Un marqueur biochimique d'HTAP
Par ailleurs, l'HTAP a donné lieu à des recherches importantes. Cette complication vasculaire gravissime (survenant en l'absence de fibrose pulmonaire) a notamment bénéficié de la mise à disposition récente de la prostacycline (Flolan) et du bosentan (Tracleer), antagonistes des récepteurs de l'endothéline, qui pourraient éclairer les connaissances physiopathogéniques et surtout modifier le pronostic de la maladie, en agissant sur l'HTAP mais aussi, peut-être, sur l'atteinte vasculaire périphérique et la sclérodermie elle-même. Quoi qu'il en soit, l'HTAP nécessite un diagnostic précoce, seul garant de l'institution rapide d'un traitement. Jusqu'à présent, celui-ci reposait essentiellement sur l'écho-Doppler cardiaque, effectué au moins une fois par an de façon systématique. Afin d'améliorer les possibilités de détection, l'équipe d'A. Kahan a exploré, sur une grande série de patients, les potentialités diagnostiques d'un marqueur biochimique, le NT-pro-BNP. De fait, celui-ci est apparu doté d'une sensibilité et d'une spécificité excellentes, de l'ordre de 90 %, et très bien corrélé avec les stigmates échographiques d'HTAP, en l'absence d'insuffisance cardiaque. De plus, ses taux diminuent à court et long terme, après administration d'une dihydropyridine, ouvrant de nouvelles perspectives d'évaluation thérapeutique.

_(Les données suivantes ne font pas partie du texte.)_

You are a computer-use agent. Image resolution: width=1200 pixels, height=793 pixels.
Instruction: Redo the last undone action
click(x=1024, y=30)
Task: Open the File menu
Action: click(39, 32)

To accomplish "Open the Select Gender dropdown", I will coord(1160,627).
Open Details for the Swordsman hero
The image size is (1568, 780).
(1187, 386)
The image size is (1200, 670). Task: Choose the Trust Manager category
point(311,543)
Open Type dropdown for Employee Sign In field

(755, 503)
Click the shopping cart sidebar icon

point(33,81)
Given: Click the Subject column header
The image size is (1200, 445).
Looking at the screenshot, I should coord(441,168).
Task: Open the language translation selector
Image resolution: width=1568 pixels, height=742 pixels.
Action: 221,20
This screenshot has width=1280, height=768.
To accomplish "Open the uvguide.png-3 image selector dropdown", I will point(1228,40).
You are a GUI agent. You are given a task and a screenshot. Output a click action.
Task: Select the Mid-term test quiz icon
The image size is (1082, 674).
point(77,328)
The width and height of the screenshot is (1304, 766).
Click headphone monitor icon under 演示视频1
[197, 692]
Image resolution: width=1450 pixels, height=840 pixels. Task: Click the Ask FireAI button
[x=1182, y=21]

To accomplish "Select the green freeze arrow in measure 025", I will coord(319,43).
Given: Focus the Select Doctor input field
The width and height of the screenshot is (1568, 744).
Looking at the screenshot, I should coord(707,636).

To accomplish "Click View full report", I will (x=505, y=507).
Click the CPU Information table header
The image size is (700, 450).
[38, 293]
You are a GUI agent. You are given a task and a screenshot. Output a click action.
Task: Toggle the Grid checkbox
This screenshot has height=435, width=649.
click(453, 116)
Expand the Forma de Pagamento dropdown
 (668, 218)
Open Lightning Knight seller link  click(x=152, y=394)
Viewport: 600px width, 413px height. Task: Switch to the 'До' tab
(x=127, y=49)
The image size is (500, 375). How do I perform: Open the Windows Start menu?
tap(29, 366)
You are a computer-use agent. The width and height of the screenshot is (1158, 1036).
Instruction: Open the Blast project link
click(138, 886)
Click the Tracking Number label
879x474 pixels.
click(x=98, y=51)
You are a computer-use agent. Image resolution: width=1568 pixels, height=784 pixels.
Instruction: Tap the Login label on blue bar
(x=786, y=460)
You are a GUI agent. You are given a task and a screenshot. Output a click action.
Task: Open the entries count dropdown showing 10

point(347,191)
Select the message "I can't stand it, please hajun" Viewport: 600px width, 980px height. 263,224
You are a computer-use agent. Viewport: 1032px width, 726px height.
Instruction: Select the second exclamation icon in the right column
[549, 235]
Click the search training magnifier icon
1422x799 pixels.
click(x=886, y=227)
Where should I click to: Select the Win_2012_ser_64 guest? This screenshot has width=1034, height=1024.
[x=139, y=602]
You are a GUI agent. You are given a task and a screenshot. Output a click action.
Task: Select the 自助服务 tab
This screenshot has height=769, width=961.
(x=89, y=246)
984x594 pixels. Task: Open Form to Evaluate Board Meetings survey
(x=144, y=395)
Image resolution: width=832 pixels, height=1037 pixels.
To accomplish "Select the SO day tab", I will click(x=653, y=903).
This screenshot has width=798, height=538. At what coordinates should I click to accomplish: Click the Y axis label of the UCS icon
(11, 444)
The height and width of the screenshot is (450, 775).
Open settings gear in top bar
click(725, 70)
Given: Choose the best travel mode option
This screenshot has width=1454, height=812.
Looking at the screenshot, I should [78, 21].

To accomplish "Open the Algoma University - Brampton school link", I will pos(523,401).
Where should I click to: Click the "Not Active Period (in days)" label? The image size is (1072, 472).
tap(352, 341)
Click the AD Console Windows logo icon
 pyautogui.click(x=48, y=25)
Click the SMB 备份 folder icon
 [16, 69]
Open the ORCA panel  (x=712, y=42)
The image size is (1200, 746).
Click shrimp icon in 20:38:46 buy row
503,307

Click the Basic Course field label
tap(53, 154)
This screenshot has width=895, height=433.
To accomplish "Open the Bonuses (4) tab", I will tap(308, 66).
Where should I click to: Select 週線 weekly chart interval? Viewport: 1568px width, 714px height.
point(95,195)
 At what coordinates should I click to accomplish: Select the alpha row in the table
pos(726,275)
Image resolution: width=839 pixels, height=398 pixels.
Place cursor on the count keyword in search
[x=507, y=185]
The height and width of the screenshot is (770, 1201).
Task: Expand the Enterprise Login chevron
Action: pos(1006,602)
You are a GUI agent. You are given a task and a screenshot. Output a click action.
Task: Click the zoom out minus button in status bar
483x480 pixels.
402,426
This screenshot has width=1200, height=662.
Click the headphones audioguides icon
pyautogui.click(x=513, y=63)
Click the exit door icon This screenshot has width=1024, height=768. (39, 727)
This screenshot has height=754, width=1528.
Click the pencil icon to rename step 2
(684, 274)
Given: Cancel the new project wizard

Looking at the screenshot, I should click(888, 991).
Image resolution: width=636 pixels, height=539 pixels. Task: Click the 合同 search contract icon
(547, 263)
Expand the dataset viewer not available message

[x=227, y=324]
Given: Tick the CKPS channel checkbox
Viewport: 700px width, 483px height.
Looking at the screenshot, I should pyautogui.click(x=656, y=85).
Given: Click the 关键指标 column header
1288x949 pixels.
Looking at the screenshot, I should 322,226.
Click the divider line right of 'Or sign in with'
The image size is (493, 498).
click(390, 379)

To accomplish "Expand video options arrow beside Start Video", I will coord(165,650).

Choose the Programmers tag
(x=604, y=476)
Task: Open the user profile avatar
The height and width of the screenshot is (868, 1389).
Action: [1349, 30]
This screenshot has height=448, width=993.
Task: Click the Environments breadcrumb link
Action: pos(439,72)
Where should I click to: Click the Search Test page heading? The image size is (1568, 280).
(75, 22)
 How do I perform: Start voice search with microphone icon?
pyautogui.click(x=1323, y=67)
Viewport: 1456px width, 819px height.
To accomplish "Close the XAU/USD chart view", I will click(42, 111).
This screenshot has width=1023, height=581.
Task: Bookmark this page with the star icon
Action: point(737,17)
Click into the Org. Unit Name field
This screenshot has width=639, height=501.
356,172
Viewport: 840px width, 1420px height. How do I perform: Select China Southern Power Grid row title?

D'autres pistes sont également en vue. Les résultats de grandes études randomisées évaluant l'efficacité du cyclophosphamide dans l'inflammation pulmonaire, sont toujours attendus. A. Kahan et coll. ont aussi commencé une étude génétique multicentrique sur une importante cohorte de patients, dont les premiers résultats ne sont pas attendus avant un an.
Pour conclure, la sclérodermie systémique a vu, ces dernières années, son pronostic nettement amélioré par de nombreuses avancées thérapeutiques à visée vasculaire. Cette malade demeure plus que jamais du ressort de l'hyperspécialiste, sous réserve que les malades soient adressés le plus tôt possible dans les services référents, ce qui n'est encore pas toujours le cas, principalement dans les formes cutanées limitées.
D'après un entretien avec le Pr André Kahan.